Black Elk Biography Wins Prestigious PEN Award
March 02, 2017
Joe Jackson, who holds the Mina Hohenberg Darden Chair in Creative Writing at Old Dominion, has won the 2017 PEN Award for his biography of Black Elk, a Native American holy man.
Jackson has served as the Darden Chair since fall, 2016. The PEN selection, in the biography category, marks the first time a member of the University's masters of fine arts faculty has won the prestigious literary award, said Dana Heller, interim dean of the College of Arts and Letters and Eminent Scholar.
Since 1963, the PEN America Literary Awards have honored many of the most outstanding voices in literature across diverse genres, including fiction, poetry, science writing, essays, sports writing, biography, children's literature, and drama. With the help of our partners, PEN America confers over 20 distinct awards, fellowships, grants and prizes each year, awarding nearly $315,000 to writers and translators, according to the PEN organization.
Jackson's "Black Elk: The Life of an American Visionary" is also a finalist for a National Book Critics Circle award in the biography category. The winner of that competition will be announced March 16.
"'Black Elk' is an important book, and I'm thrilled it's getting the recognition it deserves," said John McManus, director of the University's master of fine arts program in creative writing.. We're lucky to have a biographer of his stature on the creative writing faculty."
"Black Elk: The Life of an American Visionary," published by Farrar, Straus and Giroux, chronicles the Sioux healer who participated in the Battle at Little Bighorn and once traveled to Europe with Buffalo Bill's Wild West show.

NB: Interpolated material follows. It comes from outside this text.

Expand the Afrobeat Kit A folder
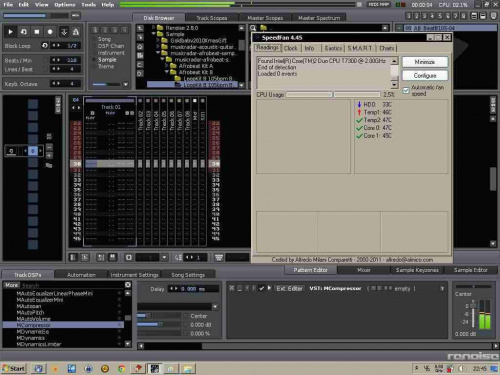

He adopted Catholicism in his 40s and in his later years blended the Catholic religion and Native American traditions.
"He starts performing the old dances again," Jackson said in an interview in the fall 2016 issue of Monarch magazine. "He's gone back to the old ways, but he's still a Catholic."
The Boston Globe said Jackson's narrative skill makes this long biography a "gripping, even thrilling read." The Times Literary Supplement in London called the book "an astonishingly rich saga."
Jackson has written one novel and six nonfiction books, including "The Thief at the End of the World," which was named one of Time magazine's top 10 nonfiction books of 2008, and "Leavenworth Train," a finalist for the 2002 Edgar Award for Best Fact Crime book.
"Black Elk: The Life of an American Visionary" is available for purchase at the University Village Bookstore on Monarch Way.